>> begin
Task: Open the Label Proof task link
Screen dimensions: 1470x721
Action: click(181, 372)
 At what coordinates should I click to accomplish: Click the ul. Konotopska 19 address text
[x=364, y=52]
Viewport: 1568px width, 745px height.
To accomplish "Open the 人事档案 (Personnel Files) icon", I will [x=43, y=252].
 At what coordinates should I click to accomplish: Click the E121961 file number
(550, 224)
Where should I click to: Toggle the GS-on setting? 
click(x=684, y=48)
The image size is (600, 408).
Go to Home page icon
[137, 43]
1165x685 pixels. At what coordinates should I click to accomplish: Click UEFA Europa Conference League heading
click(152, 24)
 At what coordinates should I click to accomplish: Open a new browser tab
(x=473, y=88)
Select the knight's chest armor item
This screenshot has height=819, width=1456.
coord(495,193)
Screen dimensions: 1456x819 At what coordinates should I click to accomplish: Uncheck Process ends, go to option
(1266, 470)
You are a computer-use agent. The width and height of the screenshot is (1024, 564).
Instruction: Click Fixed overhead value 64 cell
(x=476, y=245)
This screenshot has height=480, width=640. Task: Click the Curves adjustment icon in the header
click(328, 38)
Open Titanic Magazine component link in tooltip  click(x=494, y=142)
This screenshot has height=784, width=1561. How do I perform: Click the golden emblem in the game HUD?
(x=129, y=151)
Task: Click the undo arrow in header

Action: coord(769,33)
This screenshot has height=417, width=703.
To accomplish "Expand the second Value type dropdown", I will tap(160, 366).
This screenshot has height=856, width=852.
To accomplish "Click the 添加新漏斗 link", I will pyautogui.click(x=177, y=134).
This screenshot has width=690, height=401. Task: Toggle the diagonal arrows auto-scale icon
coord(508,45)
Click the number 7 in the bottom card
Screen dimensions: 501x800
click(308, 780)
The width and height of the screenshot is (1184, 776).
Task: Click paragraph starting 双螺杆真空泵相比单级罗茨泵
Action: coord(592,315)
>> end
**What to produce**
Convert all of the items above into a Markdown table with the columns "Row" and "Entry", where "Row" numbers each line and "Entry" holds that line. Leave out the blank lines.

**Written response**
| Row | Entry |
|---|---|
| 1 | Task: Open the Label Proof task link |
| 2 | Screen dimensions: 1470x721 |
| 3 | Action: click(181, 372) |
| 4 |  At what coordinates should I click to accomplish: Click the ul. Konotopska 19 address text |
| 5 | [x=364, y=52] |
| 6 | Viewport: 1568px width, 745px height. |
| 7 | To accomplish "Open the 人事档案 (Personnel Files) icon", I will [x=43, y=252]. |
| 8 |  At what coordinates should I click to accomplish: Click the E121961 file number |
| 9 | (550, 224) |
| 10 | Where should I click to: Toggle the GS-on setting?  |
| 11 | click(x=684, y=48) |
| 12 | The image size is (600, 408). |
| 13 | Go to Home page icon |
| 14 | [137, 43] |
| 15 | 1165x685 pixels. At what coordinates should I click to accomplish: Click UEFA Europa Conference League heading |
| 16 | click(152, 24) |
| 17 |  At what coordinates should I click to accomplish: Open a new browser tab |
| 18 | (x=473, y=88) |
| 19 | Select the knight's chest armor item |
| 20 | This screenshot has height=819, width=1456. |
| 21 | coord(495,193) |
| 22 | Screen dimensions: 1456x819 At what coordinates should I click to accomplish: Uncheck Process ends, go to option |
| 23 | (1266, 470) |
| 24 | You are a computer-use agent. The width and height of the screenshot is (1024, 564). |
| 25 | Instruction: Click Fixed overhead value 64 cell |
| 26 | (x=476, y=245) |
| 27 | This screenshot has height=480, width=640. Task: Click the Curves adjustment icon in the header |
| 28 | click(328, 38) |
| 29 | Open Titanic Magazine component link in tooltip  click(x=494, y=142) |
| 30 | This screenshot has height=784, width=1561. How do I perform: Click the golden emblem in the game HUD? |
| 31 | (x=129, y=151) |
| 32 | Task: Click the undo arrow in header |
| 33 | Action: coord(769,33) |
| 34 | This screenshot has height=417, width=703. |
| 35 | To accomplish "Expand the second Value type dropdown", I will tap(160, 366). |
| 36 | This screenshot has height=856, width=852. |
| 37 | To accomplish "Click the 添加新漏斗 link", I will pyautogui.click(x=177, y=134). |
| 38 | This screenshot has width=690, height=401. Task: Toggle the diagonal arrows auto-scale icon |
| 39 | coord(508,45) |
| 40 | Click the number 7 in the bottom card |
| 41 | Screen dimensions: 501x800 |
| 42 | click(308, 780) |
| 43 | The width and height of the screenshot is (1184, 776). |
| 44 | Task: Click paragraph starting 双螺杆真空泵相比单级罗茨泵 |
| 45 | Action: coord(592,315) |